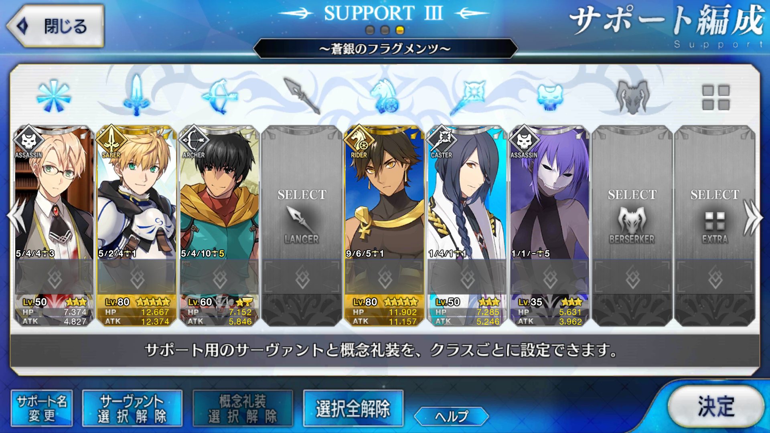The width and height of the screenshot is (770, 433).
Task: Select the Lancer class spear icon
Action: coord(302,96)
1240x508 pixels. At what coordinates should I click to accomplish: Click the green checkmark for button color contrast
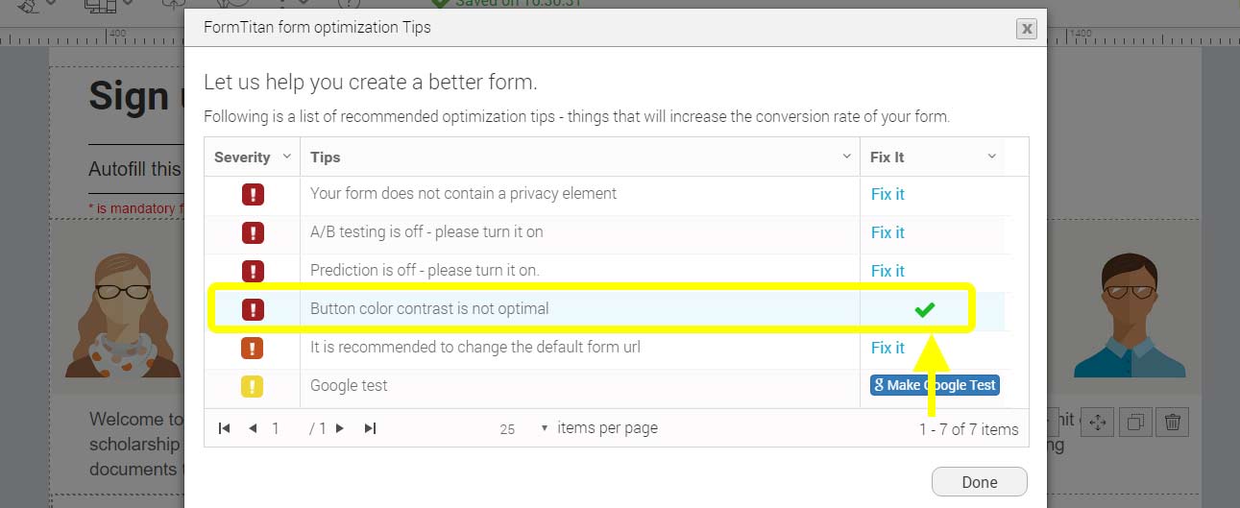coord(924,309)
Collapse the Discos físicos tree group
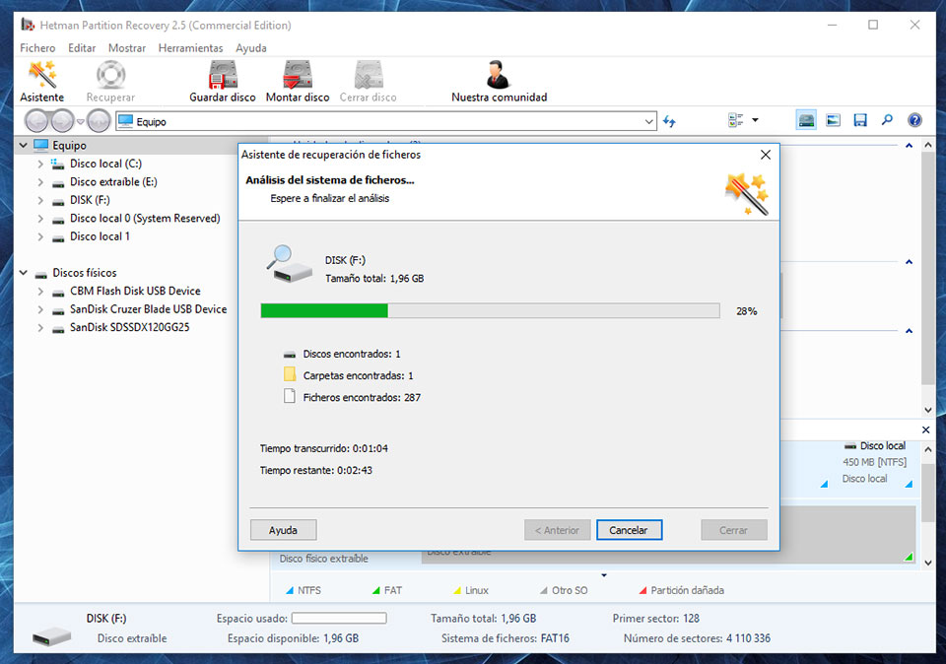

• • •

= Exercise prompt =
Only an exact copy of the lines from the one with "1240x508 pixels. At" through the last line of the listing should be given; pictures must not be included.

= Your solution =
1240x508 pixels. At what coordinates should I click to accomplish: Click the green checkmark for button color contrast
coord(924,309)
Collapse the Discos físicos tree group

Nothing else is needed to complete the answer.